AVENTURAS MEGALÍTICAS EN BALEARES

EL BOSQUE NEGRO



Título Original: El Bosc Negre



Guionista: Marc Ferré



Dibujante: Max y Pau



Año de Publicación: 2007



País: España



Una primavera de hace unos tres mil años en el poblado de Son Fornés una plaga empieza a afectar a las ovejas amenazando la subsistencia de sus pobladores. Por si esto fuera poco dos poblados vecinos rompen un acuerdo previo y comienzan a llevar sus ganados a abrevar al torrente vecino, agravando aún más el problema. Una reunión del consejo toma las decisiones para salir de la difícil situación. Mientras unos se encaminan a parlamentar con los problemáticos vecinos, Nura y su hijo Nor comienzan una peligrosa expedición a las montañas para conseguir la hierba que todo lo cura con la cual sanar a las ovejas enfermas.

Las aventuras de los prehistóricos pobladores de las Baleares son la excusa para presentarnos las costumbres y formas de vivir de los megalíticos habitantes de las islas. En un proyecto financiado y patrocinado por el propio Gobierno Balear y el Consorcio para el fomento de la lengua catalana, y con la colaboración del Museo Arqueológico de Son Fornés, se podía esperar un cómic redondo, didáctico y perfectamente estructurado. El guionista, que según parece es además arqueólogo del propio poblado reflejado en el cómic sería un valor añadido al resultado final. Pero esto no es así. El cómic es soso, aburrido, y poco trascendente. El valor didáctico de la historieta está orientado a un público claramente infantil, al igual que el dibujo de Max y Pau, que colabora a esta sensación de excesiva simplificación de algo que por otra parte podía haber sido mucho más.

"El Bosque Negro" es un producto típico para justificar subvenciones, cobrar de instituciones que no saben como justificar gastos, y meterlo a presión en colegios e Institutos de Secundaria locales para tortura de los estudiantes de la zona. Los niños a quienes se les haga leer esto sólo lo harán obligados por sus maestros, y los jóvenes y adultos que se acerquen a hojear el producto por el interés en estos temas, lo desecharán tras un rápido vistazo por su evidente falta de atractivo. Y es una pena porque la cultura megalítica en general, y la balar en particular, tiene suficiente atractivo para merecer un cómic más cuidado, realizado para todos los públicos, con intención de traspasar fronteras, y no con las estrecheces de miras típicas de un localismo subvencionado que sólo limita y prostituye la cultura y el arte.  

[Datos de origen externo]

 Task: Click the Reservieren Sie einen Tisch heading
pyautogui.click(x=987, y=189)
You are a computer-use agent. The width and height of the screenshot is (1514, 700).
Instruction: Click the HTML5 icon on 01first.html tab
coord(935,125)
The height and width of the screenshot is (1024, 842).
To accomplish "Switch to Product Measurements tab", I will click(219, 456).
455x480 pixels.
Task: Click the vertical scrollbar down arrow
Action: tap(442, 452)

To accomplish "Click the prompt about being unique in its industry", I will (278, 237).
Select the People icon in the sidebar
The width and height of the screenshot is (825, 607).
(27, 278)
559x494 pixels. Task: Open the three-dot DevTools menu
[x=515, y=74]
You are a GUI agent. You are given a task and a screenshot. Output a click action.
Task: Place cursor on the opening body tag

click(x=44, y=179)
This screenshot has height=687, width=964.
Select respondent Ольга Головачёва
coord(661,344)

Dicho esto, queda por afirmar que la idea del cómic en sí, no es mala; que estas iniciativas son siempre interesantes, pero sin poner como ejemplo a otros países, hay otras maneras de realizarlos. Que el cómic no es un producto exclusivamente infantil es algo que en casi todo el mundo civilizado han aceptado, ¿por qué no aquí? Que hay guionistas y dibujantes magníficos que hacen verdaderas maravillas es fácilmente comprobable en las librerías especializadas, ¿por qué recurrir a los de siempre, o a personas cuyo trabajo no es ese? En "El bosque negro" además de dos dibujantes aparecen mencionados ocho guionistas, en lo que se da a llamar proyecto científico y didáctico; y dos asesores, uno arqueológico y el otro lingüístico; todo para unas escasas 42 páginas. En la Península se publicó en una edición más amplia con una segunda historieta: "La cueva del Mussol", y con un extra científico realizado por una doctora de la Universidad Autónoma de Barcelona, llegándose así a la asombrosa cifra de 72 páginas, reunidas en un tomo con el título genérico de "La isla de las piedras". En total sobre una docena de expertos para realizar un cómic infantil, mal contado, y peor dibujado, cuyo mérito educativo es más bien escaso, y que fuera del propio entorno del museo, dejará indiferentes a la mayoría de los lectores.